La France, la Belgique, l'Italie et le Danemark réclament une législation européenne plus contraignante, avec davantage de traçabilité et un répertoire des produits nano sur le marché. Qu'en pensez-vous ?

P. L. : Les attentes sociétales visant à améliorer la traçabilité de l'utilisation des nanomatériaux, en particulier des substances qui peuvent être à l'origine d'expositions des travailleurs et des consommateurs, sont légitimes.

Le système de déclaration français des substances est le premier dispositif de déclaration au niveau européen. La Commission européenne a récemment indiqué qu'elle n'envisageait pas à court terme la création de registres à ce niveau.

Repères

Les nanomatériaux sont constitués de structures dont au moins une des dimensions est égale ou inférieure à 100 nanomètres (nm). Rappelons que le nanomètre est un milliard de fois plus petit que le mètre. Les nanomatériaux - métaux, céramiques, carbones, polymères ou encore silicates - sont dits "manufacturés", car ils sont fabriqués intentionnellement. Ils sont donc à distinguer des nanoparticules d'origine naturelle ou résultant d'une combustion, par exemple.

Cependant, l'initiative française soulève d'importantes difficultés de mise en oeuvre dans les entreprises. Le dispositif s'avère complexe et engendre de nombreuses questions, tant sur son interprétation que sur la gestion de la confidentialité.

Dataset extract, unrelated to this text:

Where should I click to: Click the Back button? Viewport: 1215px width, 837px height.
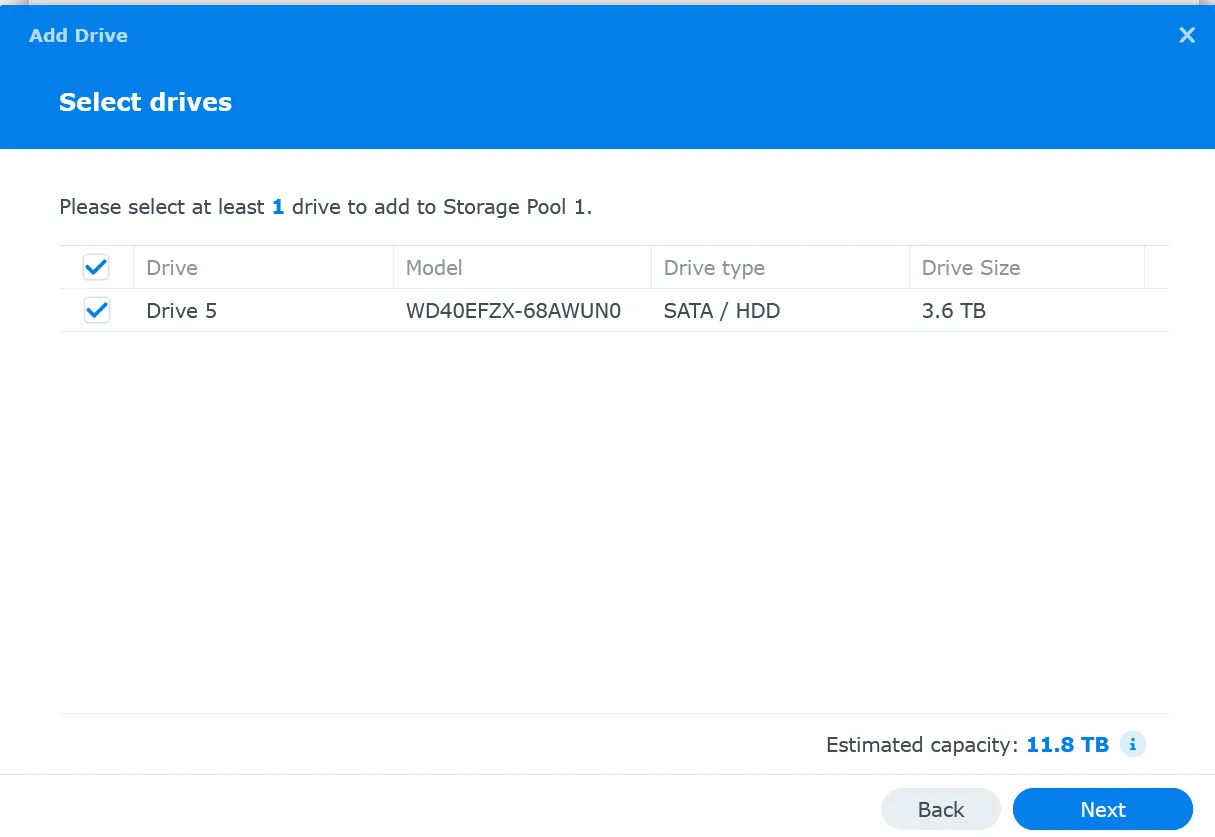940,809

L'UIC, tout en reconnaissant l'intérêt d'améliorer la traçabilité des utilisations des nanomatériaux, déplore que la France ait légiféré de façon isolée en créant un dispositif national difficilement compatible avec le cadre réglementaire européen qui régit le management des produits chimiques. Cela peut être à l'origine d'une distorsion de concurrence défavorable aux acteurs économiques localisés sur le territoire national.

T. M. : Au contraire, il faut saluer le dispositif de traçabilité pour les nanomatériaux qui vient d'être mis en place en France. Je pense que, devant les lacunes de la législation existante, ce répertoire et ceux qui vont vraisemblablement être adoptés dans d'autres pays européens sont vraiment utiles. Ils vont permettre aux autorités compétentes d'avoir de meilleures informations sur les nanomatériaux présents sur le marché et de réagir vite en cas de problème. Cela va également pousser les fabricants à être plus regardants sur ce qu'ils mettent sur le marché. En France, les industriels ont l'obligation de déclarer l'identité, les quantités et les utilisations prévues à partir de 100 grammes de nanomatériaux fabriqués, importés ou distribués par an. Les dispositifs mis en place dans les différents pays ne seront probablement pas exactement les mêmes, ce qui va obliger la Commission européenne à harmoniser les différents systèmes en proposant à terme un dispositif de traçabilité unique au niveau européen. D'un point de vue stratégique, c'est bien joué de la part des Etats membres les plus responsables. Quant à la distorsion de concurrence, c'est un argument que les industriels nous servent à chaque nouvelle législation. Il a été abondamment utilisé lors des négociations sur Reach, qui aujourd'hui est un règlement défendu par la plupart des industriels européens.

  • 1

    Instauré en 2007, le règlement européen Reach vise à encadrer l'enregistrement, l'évaluation, l'autorisation et la restriction des produits chimiques.

  • 2

    European Chemicals Agency (en français : Agence européenne des produits chimiques). Cette structure est en charge de la gestion du dispositif Reach.